# [Excerpted passage]
/---

Thursday, October 2, 2014

Donau # 5: Endings, and Beginnings


FISA tour 2014:  12 countries, 66 rowers

Fri. Sept. 26 + Sat. Sept. 27 (Days 7-8):  Deggendorf - Windorf - Passau

Last lock: Karen 2nd from left
     We can smell the barn (an idiom all languages appear to understand).  Last night at dinner Werner instructed the captains that they must cox from now on since we are entering the heavily trafficked section of the river, but by now we're all ready for the big time. We go through our last lock, huge enough to accommodate a double-wide river barge.  After almost 43k, we pull off at Windorf, on an arm of the river, tie up and walk across to our last hotel which boasts an unheated swimming pool; one German, one Norwegian and one Irishman are crazy enough to brave the cold water.




Passau Flooding 2013
     On our last day we row to beautiful, historic Passau (are there any other kinds of towns in Bavaria?), city of 3 rivers.  Here the Danube is joined by the Ilz and the Inn; not only is the current much stronger but there are river boats as well as barges, so we have to watch where we are going.  Passau was deluged in the floods of 2013 and you can see the watermarks on some of the buildings.  We turn right and row on the Inn for about 2k, cheering a bride and groom along the way, and making surprisingly good headway against the current, and then float down to the junction and row up the Danube for the last time to the boat ramp where we load up the boats for transport back to their various homes.

\---

# [Data segment]
/---

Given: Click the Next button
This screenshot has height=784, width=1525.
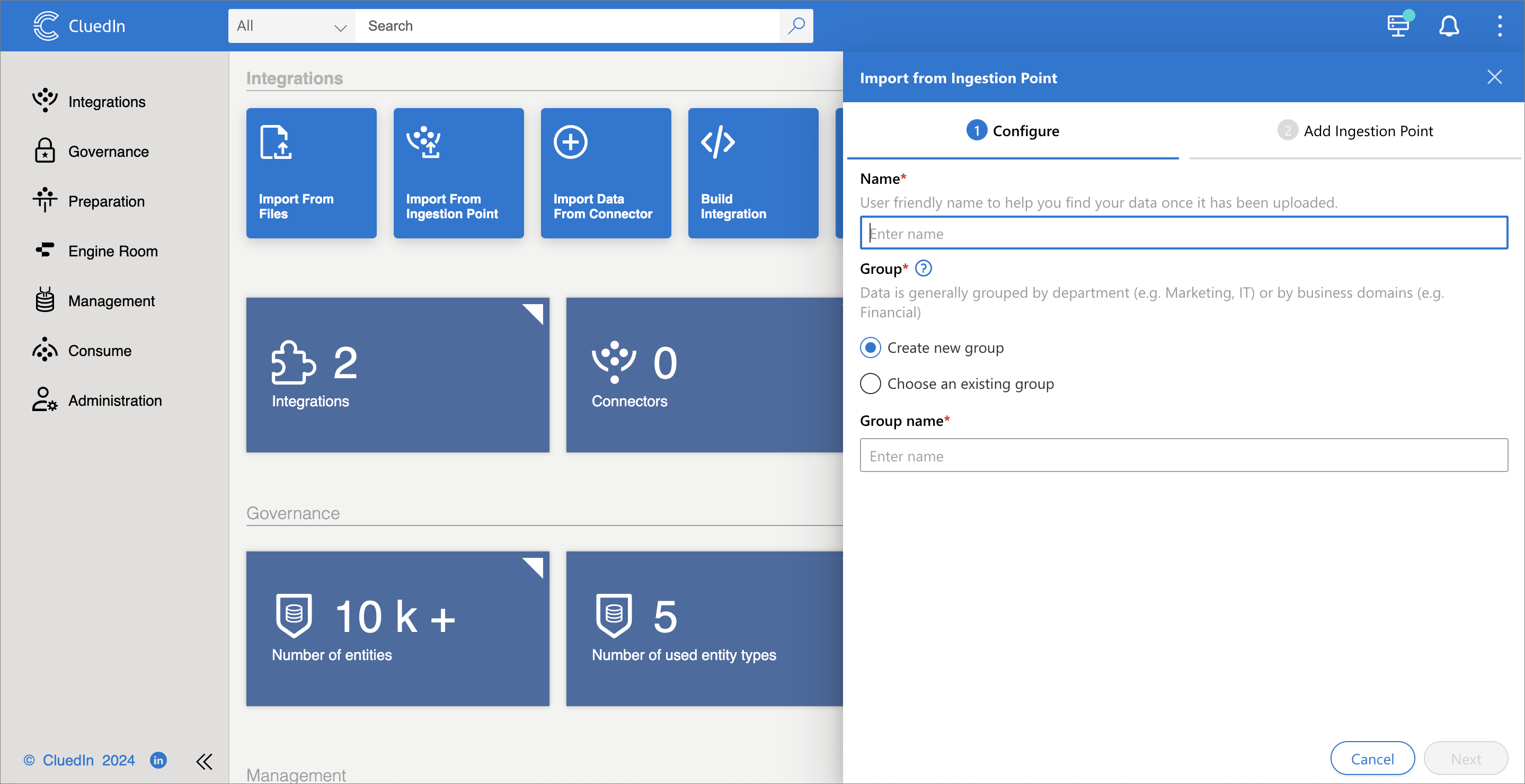Looking at the screenshot, I should [1465, 759].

\---

Explain why, according to the rowing tour account, Werner told the captains they must cox from then on.

# [Result of this task]
Werner gave the instruction because the rowers were entering the heavily trafficked section of the river.